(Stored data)
****************************************

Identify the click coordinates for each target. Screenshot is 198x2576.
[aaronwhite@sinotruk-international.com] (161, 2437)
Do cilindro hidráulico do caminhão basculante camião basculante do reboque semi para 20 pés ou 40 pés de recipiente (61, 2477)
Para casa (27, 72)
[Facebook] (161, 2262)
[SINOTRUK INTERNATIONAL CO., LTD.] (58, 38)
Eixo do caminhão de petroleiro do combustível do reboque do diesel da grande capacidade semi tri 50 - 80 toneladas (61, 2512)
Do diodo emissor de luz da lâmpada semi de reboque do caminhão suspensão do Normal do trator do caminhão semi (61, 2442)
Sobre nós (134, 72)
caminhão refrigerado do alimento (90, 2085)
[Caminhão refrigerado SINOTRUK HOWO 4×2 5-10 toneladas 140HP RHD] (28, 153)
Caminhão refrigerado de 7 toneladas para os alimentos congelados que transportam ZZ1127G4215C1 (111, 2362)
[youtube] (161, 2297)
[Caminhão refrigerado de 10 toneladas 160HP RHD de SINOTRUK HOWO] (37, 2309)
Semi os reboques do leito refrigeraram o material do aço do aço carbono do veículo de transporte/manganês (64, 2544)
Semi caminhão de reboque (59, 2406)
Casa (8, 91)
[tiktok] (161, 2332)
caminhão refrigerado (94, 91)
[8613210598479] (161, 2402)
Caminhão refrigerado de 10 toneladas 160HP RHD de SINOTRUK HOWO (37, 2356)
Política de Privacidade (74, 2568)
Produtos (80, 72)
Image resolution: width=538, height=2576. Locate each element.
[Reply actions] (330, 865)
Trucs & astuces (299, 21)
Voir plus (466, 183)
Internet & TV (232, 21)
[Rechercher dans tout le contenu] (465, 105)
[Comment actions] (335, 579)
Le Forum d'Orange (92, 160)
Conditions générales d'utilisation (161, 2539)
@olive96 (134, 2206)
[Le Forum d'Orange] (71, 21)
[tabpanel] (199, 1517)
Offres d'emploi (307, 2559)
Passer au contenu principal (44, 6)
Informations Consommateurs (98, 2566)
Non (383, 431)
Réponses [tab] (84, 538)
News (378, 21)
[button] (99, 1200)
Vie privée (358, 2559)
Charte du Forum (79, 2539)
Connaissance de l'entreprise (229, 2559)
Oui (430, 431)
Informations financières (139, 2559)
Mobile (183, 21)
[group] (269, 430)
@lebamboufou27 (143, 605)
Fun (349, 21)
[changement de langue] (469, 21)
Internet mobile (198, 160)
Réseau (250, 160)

****************************************

### EXERCISE BRIEF
Copy out, from the data above, every line holding the word "each".

### SOLUTION FOR THIS EXERCISE
Identify the click coordinates for each target. Screenshot is 198x2576.
Image resolution: width=538, height=2576. Locate each element.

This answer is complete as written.